JUAN GUERRERO, GUERRERO PLATING TECHNOLOGY, LLC, AND
ALLIED PLATING, LLC, Appellees
On Appeal from the 215th District Court
Harris County, Texas
Trial Court Case No. 2013-33528A
MEMORANDUM OPINION
In this commercial litigation case, appellant Accurate Precision Plating,
LLC, sued appellees Juan Guerrero, Guerrero Plating Technology, LLC, and
Allied Plating, LLC, for breach of contract, intentional interference with business
relations, and misappropriation of trade secrets. In two issues, appellant contends
that the trial court abused its discretion in refusing to allow APP’s owner, Alberto
Mani, to testify at trial regarding future lost profits, and that the exclusion of
Mani’s testimony was harmful error. We affirm.
Background
In 2007, Mani and Juan formed APP. Mani, the majority owner, was the
company’s President, and Juan, the minority owner, its Vice-President. In 2012,
Mani learned that Juan intended to leave APP to form his own plating company.
Thereafter, Mani and Juan executed a release and indemnity agreement under
which Mani agreed to pay Juan $300,000 for his interest in APP and one year’s
salary of more than $100,000. The agreement also included a non-compete
agreement under which, with the exception of three of APP’s customers, Juan
agreed not to contact, or disclose the identity of, any of APP’s then-existing
customers for a period of ten years. At the time the agreement was executed, Juan
had already formed his own company, Guerrero Plating Technology.
In May 2013, well after Juan’s departure, APP received two purchase orders
from Sauer Machine, one of its customers. The order forms, however, were
addressed to Juan’s attention and referenced a company identified as Allied
Plating, LLC. Subsequent investigation revealed that this was a company formed
by Juan’s father, who was an APP employee at the time. APP subsequently filed
2
suit against Juan for breach of contract, and against Juan, Guerrero Plating
Technology, and Allied Plating for misappropriation of trade secrets and tortious
interference with business relations. In its suit, APP sought damages for past and
future lost profits. 1 The case proceeded to trial in January 2014.

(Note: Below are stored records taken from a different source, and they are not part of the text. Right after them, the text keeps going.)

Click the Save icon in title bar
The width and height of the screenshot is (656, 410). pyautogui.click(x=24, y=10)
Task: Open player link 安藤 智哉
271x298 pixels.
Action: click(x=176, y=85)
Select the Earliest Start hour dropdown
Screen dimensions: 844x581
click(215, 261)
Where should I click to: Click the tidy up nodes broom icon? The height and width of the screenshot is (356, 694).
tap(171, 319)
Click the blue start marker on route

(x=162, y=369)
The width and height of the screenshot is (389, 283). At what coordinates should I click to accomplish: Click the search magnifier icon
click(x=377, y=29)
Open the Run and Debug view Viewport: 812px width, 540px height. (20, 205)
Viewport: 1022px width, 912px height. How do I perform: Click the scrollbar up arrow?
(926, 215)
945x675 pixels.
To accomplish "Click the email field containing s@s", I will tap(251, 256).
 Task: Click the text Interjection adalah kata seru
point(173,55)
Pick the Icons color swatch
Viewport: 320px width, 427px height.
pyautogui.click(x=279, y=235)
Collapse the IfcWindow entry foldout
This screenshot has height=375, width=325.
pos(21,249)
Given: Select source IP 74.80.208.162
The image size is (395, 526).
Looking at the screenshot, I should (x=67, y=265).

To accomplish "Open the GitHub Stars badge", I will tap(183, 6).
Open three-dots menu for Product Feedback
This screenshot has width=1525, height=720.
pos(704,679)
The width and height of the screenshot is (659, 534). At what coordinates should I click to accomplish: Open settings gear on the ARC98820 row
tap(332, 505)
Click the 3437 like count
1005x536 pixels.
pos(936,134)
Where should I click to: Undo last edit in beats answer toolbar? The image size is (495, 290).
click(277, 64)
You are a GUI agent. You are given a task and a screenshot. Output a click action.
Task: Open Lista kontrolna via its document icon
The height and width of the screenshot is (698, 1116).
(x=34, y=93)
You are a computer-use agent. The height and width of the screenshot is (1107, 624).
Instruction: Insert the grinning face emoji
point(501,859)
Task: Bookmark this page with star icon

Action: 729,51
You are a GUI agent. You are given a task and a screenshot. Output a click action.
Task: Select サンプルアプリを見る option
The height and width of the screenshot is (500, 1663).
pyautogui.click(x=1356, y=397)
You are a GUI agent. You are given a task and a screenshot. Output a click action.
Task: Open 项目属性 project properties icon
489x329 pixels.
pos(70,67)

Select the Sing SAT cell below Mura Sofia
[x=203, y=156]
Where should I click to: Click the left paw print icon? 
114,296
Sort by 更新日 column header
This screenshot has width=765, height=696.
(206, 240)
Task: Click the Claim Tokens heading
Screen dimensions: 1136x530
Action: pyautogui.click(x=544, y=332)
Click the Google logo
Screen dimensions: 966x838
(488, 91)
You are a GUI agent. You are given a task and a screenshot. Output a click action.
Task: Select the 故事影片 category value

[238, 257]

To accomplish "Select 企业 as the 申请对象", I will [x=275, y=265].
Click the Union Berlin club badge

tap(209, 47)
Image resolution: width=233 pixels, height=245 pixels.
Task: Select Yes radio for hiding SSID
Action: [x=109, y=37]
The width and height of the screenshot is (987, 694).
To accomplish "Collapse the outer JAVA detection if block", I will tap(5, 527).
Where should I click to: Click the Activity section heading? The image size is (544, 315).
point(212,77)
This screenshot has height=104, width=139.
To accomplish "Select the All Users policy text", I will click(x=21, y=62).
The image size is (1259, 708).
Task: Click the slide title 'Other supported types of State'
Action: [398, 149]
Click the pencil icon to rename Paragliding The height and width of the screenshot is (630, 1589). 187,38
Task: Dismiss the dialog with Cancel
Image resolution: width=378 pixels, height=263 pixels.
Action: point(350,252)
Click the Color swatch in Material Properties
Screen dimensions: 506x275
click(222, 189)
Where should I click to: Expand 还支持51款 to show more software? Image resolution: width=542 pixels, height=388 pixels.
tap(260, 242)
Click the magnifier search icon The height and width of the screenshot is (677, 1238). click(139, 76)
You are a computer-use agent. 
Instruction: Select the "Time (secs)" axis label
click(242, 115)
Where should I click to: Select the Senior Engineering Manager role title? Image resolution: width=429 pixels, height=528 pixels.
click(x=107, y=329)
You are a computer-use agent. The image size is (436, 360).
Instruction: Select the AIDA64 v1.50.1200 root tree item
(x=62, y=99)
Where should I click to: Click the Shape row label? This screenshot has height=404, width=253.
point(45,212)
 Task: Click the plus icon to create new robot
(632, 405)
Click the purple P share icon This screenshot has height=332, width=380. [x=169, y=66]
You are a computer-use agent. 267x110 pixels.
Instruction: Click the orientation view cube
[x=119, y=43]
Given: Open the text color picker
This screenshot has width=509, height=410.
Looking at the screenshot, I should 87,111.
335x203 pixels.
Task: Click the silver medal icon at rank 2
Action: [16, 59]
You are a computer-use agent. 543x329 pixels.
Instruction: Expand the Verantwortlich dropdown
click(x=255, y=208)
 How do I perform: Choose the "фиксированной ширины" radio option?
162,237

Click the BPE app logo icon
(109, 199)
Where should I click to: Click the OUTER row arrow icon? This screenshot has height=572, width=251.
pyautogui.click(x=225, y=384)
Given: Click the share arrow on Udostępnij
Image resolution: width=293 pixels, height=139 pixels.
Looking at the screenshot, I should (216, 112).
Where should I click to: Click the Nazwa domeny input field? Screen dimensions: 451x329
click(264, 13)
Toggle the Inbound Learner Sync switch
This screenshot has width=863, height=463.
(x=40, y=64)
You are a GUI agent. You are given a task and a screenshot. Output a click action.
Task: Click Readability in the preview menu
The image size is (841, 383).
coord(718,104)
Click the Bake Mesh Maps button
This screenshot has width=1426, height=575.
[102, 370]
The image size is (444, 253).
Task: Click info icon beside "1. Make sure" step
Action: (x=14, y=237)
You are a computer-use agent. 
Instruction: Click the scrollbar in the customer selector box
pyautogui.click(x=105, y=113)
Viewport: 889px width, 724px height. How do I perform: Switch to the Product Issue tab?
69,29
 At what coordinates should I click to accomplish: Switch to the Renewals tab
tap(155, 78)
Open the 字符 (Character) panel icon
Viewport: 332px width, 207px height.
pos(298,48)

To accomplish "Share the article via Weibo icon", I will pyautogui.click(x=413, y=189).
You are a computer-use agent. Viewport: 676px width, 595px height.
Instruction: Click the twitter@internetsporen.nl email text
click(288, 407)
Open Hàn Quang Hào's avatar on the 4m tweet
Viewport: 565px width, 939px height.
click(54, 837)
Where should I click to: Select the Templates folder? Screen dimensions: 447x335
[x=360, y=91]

During trial, Mani testified about APP’s claim for lost profits based on the
loss of business from five of its customers—Sauer Machine, Innova Integrated
Solutions, Precision Machined Components, Peridot Corporation, and Precision
Energy Service Weatherford. Mani testified that APP’s combined sales from these
five customers had decreased 76% in the year following Juan’s departure, and that
the only explanation for the loss of sales was Juan’s interference with APP’s
customers.
When appellees’ counsel took Mani on voir dire, Mani testified that he had
no degree, certification, or experience in accounting, economics, or business
forecasting, and that he did not know what steps an accountant or economist would
take to calculate lost profits for specific customers. To determine APP’s profit
from a particular customer, Mani testified that he adds the cost of a particular
plating job to the cost of labor and, from that figure, is able to determine the profit
margin. Mani testified that APP targets a general profit margin, and that he
1
APP also sought a temporary restraining order and temporary injunction which the
trial court granted.
3
“shoot[s] for a minimum of 25 percent.” Later, Mani testified that he calculates
future lost profits by taking a customer’s sales over one year, projecting them over
time without increasing sales, and multiplying that figure by twenty percent. Mani
testified that “[e]ven though the target with some customers can be higher or
lower, I think 20 percent is a fair number.”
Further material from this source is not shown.